··· Text provided

LegalCrystal Citation
CourtKolkata
Decided On
Judge
Reported inAIR1922Cal57,72Ind.Cas.348
AppellantNasir Khan Mistri
RespondentFyaz Hossain
Excerpt:
penal code (act xlv of 1860), section 403 - marriage negotiation, break down of--bona fide intention to marry--refusal to return presents--criminal misappropriation. - .....doubt as to whether the accused committed criminal misappropriation in refusing to return the presents. it must be remembered that a serious affront was put on him when the complainant withdrew with the bridegroom's party, and that the accused must have incurred expenditure, which complainant's-, conduct caused to be fruitless. i do not wish to justify the action of the accused or to lay down a general proposition that whenever marriage negotiations break down, the relatives of the lady have a right to retain the presents made with a view to the marriage, but, in the circumstances of this case, i think it is reasonable to hold that the element of dishonesty on the part of the accused has not been proved beyond doubt. and that the civil court is the proper tribunal for the parties to seek.....
Judgment:

Walmsley, J.

1. The petitioner has teen convicted under Section 403, Indian Penal Code and sentenced to pay a fine of Rs. 125.

2. The case for the prosecution is that an arrangement had been made for the accused to give his two daughters in marriage, one to the complainant's son and the other to his brother-in-law, and that complainant accordingly went to the accused's house with sweets, ornaments and clothing to perform the betrothal ceremony, and that the accused, pretending that the gilts were not as good as they should be, broke off the negotiations, and that afterwards the accused instead of returning the presents kept putting off the complainant with evasive answers and finally refused altogether to return the articles.

······
··· Excerpted records

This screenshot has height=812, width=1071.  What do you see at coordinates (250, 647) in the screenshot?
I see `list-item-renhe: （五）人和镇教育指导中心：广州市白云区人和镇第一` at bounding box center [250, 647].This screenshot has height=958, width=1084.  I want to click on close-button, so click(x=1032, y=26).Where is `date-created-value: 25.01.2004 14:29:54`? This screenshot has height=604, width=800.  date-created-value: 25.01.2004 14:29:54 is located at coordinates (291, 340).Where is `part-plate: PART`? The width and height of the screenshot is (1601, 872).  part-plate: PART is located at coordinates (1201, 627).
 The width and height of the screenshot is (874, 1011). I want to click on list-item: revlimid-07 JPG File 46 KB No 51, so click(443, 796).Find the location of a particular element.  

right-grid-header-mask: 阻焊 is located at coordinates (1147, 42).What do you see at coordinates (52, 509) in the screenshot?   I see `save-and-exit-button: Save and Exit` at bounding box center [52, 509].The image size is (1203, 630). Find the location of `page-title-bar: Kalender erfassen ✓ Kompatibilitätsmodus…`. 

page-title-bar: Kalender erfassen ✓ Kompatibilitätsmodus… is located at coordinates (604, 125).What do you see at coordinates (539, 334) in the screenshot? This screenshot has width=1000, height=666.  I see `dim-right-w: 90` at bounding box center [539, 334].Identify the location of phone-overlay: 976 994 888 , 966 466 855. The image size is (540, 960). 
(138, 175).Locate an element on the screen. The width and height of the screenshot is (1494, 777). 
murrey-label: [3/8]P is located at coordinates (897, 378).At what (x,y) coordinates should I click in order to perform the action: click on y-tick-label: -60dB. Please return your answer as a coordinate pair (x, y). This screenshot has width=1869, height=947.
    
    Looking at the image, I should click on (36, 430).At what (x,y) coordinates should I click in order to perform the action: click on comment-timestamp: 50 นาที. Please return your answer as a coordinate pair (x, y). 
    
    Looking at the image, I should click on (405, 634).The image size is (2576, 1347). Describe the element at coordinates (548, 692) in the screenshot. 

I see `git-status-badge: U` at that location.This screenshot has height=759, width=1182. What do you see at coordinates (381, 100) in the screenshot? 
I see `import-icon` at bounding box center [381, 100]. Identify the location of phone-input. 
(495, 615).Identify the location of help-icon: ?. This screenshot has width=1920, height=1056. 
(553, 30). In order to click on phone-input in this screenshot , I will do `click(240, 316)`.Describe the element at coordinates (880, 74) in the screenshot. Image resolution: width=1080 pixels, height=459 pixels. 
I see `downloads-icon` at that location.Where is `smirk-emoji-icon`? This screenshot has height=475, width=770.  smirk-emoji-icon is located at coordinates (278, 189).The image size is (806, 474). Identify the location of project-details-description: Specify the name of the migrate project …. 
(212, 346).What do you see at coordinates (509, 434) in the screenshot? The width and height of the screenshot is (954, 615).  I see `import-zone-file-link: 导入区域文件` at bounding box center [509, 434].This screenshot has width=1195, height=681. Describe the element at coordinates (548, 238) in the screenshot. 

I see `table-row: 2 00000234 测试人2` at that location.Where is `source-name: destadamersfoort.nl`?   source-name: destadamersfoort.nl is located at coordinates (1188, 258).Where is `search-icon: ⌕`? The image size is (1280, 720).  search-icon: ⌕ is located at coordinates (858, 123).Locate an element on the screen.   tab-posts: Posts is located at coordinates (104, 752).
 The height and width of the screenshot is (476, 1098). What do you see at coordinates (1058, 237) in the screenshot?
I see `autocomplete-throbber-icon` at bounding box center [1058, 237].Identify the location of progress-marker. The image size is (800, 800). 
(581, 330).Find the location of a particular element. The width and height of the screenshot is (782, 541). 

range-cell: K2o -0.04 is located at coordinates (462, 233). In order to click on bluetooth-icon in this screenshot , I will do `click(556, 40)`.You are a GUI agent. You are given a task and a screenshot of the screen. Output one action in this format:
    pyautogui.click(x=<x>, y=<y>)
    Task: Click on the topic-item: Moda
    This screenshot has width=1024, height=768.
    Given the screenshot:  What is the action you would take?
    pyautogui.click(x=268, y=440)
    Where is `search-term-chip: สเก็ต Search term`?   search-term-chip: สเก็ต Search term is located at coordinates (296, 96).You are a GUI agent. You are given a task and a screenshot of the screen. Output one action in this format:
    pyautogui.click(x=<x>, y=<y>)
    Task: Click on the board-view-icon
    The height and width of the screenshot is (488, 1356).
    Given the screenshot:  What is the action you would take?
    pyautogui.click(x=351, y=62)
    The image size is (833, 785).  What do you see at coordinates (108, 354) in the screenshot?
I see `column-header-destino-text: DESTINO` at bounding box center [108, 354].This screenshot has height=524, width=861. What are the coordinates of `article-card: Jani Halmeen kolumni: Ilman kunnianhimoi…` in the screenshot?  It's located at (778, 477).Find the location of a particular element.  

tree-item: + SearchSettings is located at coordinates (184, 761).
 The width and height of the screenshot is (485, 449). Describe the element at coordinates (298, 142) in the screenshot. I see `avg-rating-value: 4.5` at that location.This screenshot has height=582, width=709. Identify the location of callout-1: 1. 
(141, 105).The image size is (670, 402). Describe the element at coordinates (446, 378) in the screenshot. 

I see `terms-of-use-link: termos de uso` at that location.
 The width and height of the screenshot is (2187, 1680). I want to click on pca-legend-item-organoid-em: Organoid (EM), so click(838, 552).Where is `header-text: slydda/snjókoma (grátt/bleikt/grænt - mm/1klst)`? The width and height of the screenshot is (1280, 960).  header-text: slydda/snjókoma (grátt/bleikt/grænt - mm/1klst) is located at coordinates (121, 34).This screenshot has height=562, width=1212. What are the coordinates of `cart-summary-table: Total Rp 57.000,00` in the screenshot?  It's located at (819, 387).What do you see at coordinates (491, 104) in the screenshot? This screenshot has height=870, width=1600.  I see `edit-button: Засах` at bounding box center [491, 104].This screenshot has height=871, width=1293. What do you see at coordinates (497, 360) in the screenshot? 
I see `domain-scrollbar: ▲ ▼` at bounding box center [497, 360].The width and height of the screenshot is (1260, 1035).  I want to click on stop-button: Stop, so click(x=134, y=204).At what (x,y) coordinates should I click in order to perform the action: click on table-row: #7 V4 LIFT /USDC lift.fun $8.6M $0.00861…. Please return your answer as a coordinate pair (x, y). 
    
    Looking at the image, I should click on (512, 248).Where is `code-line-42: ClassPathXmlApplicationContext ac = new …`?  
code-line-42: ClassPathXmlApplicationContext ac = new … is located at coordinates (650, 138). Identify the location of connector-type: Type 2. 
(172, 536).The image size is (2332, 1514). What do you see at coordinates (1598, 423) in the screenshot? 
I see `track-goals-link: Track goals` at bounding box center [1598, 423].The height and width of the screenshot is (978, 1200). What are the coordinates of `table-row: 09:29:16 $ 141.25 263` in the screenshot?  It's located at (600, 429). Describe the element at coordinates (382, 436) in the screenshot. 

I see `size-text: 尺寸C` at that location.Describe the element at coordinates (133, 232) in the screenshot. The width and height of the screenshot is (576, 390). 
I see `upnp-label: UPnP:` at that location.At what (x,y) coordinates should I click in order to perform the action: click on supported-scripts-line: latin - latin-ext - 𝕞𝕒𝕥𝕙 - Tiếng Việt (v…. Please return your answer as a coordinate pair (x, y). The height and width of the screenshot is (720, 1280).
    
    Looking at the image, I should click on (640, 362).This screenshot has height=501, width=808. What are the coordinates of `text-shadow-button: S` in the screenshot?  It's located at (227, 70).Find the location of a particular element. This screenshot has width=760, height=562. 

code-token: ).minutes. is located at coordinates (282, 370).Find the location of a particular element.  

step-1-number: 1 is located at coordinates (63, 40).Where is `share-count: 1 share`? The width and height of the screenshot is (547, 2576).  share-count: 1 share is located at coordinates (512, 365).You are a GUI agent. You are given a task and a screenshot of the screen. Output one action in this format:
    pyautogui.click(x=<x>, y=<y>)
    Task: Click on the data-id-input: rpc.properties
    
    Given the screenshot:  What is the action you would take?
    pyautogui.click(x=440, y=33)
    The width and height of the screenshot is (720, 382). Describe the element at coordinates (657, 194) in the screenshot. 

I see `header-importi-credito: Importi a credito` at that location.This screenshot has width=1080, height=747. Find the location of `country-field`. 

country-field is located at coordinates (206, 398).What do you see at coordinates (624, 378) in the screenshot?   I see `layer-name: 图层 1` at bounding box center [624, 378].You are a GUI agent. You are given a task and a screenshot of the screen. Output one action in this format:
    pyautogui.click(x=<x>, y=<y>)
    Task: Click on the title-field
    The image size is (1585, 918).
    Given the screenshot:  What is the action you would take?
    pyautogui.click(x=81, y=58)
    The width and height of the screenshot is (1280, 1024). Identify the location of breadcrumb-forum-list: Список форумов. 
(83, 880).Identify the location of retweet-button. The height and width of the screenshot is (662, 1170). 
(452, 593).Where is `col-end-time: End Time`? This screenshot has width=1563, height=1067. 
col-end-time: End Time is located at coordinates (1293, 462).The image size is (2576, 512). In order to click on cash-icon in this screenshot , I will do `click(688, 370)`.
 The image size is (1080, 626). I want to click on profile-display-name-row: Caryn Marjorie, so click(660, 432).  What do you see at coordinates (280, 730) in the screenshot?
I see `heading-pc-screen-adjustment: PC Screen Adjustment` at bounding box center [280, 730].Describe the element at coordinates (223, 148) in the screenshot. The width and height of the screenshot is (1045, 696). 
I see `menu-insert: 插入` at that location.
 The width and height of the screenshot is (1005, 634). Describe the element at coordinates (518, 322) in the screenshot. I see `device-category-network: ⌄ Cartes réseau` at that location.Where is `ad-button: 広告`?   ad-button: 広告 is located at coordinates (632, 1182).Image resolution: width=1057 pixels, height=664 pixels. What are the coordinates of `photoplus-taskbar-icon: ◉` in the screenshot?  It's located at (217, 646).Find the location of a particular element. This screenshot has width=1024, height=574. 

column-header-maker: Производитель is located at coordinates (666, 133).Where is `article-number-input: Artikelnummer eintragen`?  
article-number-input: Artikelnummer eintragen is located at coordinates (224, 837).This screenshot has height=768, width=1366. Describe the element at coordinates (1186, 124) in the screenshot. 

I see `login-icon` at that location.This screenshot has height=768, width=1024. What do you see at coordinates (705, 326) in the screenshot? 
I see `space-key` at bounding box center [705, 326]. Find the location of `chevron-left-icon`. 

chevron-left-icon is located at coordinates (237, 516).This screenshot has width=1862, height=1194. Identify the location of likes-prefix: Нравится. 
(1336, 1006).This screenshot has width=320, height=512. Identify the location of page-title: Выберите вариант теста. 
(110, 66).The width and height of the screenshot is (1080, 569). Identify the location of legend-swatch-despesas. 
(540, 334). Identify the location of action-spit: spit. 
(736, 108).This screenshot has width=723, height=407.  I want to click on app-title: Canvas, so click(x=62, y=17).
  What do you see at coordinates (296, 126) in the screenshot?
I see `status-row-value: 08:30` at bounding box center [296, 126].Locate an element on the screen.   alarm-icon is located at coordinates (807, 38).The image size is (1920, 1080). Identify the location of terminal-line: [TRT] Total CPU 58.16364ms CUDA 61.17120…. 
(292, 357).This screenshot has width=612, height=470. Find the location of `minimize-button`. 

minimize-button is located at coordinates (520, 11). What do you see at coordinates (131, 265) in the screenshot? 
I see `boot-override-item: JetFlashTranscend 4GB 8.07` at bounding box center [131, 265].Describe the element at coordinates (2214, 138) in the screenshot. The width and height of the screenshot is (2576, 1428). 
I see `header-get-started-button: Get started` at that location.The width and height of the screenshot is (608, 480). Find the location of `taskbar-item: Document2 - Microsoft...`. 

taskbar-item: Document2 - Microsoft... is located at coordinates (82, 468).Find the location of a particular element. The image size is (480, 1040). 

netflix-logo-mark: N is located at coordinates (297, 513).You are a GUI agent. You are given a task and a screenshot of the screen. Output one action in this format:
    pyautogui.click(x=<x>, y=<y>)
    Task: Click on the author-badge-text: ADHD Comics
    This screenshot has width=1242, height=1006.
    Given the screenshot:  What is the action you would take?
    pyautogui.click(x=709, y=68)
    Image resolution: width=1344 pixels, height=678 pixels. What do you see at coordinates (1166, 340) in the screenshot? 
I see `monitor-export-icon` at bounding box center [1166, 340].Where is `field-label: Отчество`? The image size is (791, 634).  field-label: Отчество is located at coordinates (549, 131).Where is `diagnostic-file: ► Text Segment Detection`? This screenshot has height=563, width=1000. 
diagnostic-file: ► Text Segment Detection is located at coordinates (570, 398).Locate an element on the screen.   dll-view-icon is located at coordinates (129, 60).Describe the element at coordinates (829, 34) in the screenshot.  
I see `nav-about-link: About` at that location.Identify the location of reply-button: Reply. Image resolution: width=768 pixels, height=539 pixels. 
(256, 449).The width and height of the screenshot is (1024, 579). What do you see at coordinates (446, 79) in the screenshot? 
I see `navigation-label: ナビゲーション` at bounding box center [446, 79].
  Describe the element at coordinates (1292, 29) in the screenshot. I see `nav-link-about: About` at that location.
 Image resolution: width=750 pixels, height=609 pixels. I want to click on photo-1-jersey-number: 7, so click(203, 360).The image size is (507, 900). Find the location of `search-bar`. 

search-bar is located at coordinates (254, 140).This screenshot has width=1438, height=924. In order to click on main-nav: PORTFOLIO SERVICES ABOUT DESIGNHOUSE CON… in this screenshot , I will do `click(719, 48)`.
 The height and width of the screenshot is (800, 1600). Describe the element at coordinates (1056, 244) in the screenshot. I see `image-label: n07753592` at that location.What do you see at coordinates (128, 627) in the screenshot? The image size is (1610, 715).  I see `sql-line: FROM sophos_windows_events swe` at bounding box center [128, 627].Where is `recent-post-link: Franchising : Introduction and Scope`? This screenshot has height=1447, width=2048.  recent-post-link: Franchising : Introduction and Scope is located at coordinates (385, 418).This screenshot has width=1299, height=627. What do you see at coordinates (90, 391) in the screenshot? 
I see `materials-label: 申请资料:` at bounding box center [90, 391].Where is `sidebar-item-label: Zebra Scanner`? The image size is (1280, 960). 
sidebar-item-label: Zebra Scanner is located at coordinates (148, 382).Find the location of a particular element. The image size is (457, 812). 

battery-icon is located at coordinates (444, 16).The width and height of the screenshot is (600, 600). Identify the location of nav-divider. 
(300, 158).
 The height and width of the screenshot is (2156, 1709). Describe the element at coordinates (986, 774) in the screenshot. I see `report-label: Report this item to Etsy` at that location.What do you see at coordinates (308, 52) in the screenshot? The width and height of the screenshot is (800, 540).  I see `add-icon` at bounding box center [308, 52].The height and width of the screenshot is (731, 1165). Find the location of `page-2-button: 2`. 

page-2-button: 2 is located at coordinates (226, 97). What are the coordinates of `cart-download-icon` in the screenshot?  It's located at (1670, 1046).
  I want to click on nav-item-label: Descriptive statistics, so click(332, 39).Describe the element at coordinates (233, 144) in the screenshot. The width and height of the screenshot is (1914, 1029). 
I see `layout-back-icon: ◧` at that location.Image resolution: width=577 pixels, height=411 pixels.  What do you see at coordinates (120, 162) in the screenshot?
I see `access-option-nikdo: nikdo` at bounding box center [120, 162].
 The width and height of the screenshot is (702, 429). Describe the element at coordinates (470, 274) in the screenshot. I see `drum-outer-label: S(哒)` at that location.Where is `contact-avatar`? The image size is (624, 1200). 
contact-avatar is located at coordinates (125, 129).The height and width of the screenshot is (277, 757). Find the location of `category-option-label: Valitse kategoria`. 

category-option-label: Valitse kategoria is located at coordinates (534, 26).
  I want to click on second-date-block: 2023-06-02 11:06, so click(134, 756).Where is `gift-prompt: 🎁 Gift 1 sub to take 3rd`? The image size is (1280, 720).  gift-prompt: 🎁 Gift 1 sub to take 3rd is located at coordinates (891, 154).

······

§ What the task requires
Repeat the entire court judgment text word for word. You will not need the listing.

§ Result of the task
LegalCrystal Citation
CourtKolkata
Decided On
Judge
Reported inAIR1922Cal57,72Ind.Cas.348
AppellantNasir Khan Mistri
RespondentFyaz Hossain
Excerpt:
penal code (act xlv of 1860), section 403 - marriage negotiation, break down of--bona fide intention to marry--refusal to return presents--criminal misappropriation. - .....doubt as to whether the accused committed criminal misappropriation in refusing to return the presents. it must be remembered that a serious affront was put on him when the complainant withdrew with the bridegroom's party, and that the accused must have incurred expenditure, which complainant's-, conduct caused to be fruitless. i do not wish to justify the action of the accused or to lay down a general proposition that whenever marriage negotiations break down, the relatives of the lady have a right to retain the presents made with a view to the marriage, but, in the circumstances of this case, i think it is reasonable to hold that the element of dishonesty on the part of the accused has not been proved beyond doubt. and that the civil court is the proper tribunal for the parties to seek.....
Judgment:

Walmsley, J.

1. The petitioner has teen convicted under Section 403, Indian Penal Code and sentenced to pay a fine of Rs. 125.

2. The case for the prosecution is that an arrangement had been made for the accused to give his two daughters in marriage, one to the complainant's son and the other to his brother-in-law, and that complainant accordingly went to the accused's house with sweets, ornaments and clothing to perform the betrothal ceremony, and that the accused, pretending that the gilts were not as good as they should be, broke off the negotiations, and that afterwards the accused instead of returning the presents kept putting off the complainant with evasive answers and finally refused altogether to return the articles.